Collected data
+++

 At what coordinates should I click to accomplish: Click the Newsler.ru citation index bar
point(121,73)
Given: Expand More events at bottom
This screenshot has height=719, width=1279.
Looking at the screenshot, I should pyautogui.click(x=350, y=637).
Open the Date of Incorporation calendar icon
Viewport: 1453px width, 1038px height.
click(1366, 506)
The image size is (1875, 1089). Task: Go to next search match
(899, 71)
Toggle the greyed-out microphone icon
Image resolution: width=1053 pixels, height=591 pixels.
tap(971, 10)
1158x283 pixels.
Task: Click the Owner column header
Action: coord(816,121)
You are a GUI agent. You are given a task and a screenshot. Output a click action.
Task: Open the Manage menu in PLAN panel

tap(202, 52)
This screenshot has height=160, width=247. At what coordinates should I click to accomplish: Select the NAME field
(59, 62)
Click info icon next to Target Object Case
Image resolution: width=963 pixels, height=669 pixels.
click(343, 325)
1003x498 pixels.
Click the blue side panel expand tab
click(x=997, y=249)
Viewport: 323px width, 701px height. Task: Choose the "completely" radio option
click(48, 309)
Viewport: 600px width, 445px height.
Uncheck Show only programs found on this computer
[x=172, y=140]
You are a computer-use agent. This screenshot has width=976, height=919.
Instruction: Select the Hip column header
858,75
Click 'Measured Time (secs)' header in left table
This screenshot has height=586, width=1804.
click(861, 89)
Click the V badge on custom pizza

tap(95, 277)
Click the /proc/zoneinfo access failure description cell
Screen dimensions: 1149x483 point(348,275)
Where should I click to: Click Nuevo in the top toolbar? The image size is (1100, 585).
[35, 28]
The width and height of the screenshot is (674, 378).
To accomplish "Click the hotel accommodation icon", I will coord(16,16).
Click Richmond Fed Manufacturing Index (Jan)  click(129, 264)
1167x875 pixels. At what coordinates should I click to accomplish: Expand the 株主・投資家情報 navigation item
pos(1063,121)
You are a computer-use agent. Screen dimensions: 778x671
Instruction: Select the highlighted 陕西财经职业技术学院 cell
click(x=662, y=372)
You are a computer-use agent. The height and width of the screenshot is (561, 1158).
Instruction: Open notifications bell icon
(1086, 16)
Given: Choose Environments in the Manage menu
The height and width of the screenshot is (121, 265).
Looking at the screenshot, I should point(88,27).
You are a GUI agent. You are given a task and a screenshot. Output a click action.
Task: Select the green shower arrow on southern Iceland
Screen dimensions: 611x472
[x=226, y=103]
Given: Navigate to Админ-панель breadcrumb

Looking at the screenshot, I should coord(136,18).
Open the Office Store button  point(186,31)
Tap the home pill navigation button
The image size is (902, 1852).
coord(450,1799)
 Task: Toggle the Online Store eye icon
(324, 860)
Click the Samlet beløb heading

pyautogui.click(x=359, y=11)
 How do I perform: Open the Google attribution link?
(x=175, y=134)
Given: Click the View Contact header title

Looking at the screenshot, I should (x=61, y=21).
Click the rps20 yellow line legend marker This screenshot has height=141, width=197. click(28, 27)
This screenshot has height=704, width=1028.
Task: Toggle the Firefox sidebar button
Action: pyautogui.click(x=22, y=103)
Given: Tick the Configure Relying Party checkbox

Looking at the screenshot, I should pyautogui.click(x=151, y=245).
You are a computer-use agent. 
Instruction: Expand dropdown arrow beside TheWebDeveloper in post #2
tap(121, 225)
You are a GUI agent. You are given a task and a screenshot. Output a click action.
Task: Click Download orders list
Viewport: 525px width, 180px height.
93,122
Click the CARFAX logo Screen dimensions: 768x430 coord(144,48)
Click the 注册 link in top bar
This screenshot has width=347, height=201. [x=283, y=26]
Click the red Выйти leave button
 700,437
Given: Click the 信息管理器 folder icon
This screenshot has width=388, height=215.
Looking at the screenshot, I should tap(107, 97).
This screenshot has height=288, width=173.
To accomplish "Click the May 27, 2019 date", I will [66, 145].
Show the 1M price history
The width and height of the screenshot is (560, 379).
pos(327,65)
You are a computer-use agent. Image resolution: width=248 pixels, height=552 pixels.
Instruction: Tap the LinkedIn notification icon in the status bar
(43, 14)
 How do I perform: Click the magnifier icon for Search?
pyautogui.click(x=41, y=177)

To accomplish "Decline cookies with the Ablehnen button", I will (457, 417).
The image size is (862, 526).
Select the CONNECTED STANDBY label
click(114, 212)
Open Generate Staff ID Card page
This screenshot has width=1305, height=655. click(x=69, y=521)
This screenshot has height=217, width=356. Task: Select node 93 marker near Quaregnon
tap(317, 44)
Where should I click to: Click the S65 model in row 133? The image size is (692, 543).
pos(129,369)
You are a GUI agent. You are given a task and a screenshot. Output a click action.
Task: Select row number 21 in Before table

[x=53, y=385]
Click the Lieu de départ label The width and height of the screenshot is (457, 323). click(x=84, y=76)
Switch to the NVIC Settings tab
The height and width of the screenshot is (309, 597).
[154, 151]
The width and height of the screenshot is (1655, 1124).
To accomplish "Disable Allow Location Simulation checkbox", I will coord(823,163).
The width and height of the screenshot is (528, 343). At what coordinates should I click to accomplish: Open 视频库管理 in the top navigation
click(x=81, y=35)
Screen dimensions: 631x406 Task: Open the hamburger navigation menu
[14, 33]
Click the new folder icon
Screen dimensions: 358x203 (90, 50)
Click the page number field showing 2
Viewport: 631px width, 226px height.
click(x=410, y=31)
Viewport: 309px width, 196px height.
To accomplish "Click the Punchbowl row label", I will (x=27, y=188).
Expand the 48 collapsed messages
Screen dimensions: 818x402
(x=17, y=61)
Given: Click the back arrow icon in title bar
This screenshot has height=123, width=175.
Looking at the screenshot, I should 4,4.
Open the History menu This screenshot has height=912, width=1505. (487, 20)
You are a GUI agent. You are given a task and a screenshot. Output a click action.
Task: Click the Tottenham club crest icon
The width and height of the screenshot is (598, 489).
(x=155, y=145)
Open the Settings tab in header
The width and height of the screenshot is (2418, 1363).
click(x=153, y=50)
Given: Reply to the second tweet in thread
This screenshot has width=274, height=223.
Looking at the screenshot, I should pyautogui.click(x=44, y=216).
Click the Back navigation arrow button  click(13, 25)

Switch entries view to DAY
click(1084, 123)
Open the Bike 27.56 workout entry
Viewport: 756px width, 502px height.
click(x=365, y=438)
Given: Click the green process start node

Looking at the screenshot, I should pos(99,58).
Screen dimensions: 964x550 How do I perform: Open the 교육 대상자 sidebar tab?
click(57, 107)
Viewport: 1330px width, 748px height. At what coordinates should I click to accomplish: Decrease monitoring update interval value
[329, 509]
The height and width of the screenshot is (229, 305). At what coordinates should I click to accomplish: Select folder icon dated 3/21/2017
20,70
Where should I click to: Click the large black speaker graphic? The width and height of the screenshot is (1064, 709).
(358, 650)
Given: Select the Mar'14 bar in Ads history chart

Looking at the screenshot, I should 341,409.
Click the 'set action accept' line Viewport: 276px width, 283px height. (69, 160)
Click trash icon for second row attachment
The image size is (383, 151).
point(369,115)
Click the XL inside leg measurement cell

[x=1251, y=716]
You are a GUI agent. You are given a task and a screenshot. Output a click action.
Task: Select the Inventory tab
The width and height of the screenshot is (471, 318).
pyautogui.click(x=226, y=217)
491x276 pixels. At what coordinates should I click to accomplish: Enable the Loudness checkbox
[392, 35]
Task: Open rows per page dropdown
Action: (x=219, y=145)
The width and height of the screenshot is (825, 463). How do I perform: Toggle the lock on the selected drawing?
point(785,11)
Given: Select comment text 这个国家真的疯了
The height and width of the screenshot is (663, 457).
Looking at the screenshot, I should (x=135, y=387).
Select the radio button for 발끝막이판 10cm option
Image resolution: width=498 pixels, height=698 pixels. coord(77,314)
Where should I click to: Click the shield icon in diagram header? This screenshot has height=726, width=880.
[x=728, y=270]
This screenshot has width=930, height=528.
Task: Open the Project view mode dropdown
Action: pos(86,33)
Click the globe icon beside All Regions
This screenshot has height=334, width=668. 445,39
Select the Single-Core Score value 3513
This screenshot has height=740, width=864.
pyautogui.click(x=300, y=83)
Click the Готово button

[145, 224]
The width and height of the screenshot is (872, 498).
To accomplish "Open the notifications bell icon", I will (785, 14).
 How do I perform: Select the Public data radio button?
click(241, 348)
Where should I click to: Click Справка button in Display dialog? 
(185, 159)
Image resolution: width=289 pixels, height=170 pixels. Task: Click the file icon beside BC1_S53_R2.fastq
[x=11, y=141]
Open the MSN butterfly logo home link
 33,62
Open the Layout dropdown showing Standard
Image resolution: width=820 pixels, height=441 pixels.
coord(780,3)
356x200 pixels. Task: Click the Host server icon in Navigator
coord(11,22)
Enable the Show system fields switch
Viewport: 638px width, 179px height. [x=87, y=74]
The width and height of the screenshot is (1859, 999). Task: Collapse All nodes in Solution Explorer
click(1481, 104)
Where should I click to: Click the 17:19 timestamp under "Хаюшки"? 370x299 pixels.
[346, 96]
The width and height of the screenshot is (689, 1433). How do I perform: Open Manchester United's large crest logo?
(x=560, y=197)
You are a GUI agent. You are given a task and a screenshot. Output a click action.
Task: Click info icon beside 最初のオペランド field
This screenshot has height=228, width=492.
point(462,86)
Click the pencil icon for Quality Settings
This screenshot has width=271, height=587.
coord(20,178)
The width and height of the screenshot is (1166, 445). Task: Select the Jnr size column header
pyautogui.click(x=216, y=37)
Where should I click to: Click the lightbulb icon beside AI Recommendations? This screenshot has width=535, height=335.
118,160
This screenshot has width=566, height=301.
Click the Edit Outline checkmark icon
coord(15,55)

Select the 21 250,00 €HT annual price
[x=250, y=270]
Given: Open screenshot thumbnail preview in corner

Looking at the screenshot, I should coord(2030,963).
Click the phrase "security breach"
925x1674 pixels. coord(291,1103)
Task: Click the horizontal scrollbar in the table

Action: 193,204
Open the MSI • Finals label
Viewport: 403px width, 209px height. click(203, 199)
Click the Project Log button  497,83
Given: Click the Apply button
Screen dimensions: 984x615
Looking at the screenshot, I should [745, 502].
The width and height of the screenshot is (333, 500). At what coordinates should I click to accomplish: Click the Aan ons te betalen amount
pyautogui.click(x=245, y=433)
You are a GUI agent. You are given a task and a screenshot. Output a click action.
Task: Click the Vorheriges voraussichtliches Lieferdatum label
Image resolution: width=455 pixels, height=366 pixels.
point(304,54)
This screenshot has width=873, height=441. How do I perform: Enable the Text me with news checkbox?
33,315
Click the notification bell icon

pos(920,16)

+++

§ **Short task**
Please write out, word for word, the lines of the data that begin at the line containing "This screenshot has width=566, height=301." and end after the line containing "Looking at the screenshot, I should coord(2030,963).", with both of those lines included.

§ **Exercise solution**
This screenshot has width=566, height=301.
Click the Edit Outline checkmark icon
coord(15,55)

Select the 21 250,00 €HT annual price
[x=250, y=270]
Given: Open screenshot thumbnail preview in corner

Looking at the screenshot, I should coord(2030,963).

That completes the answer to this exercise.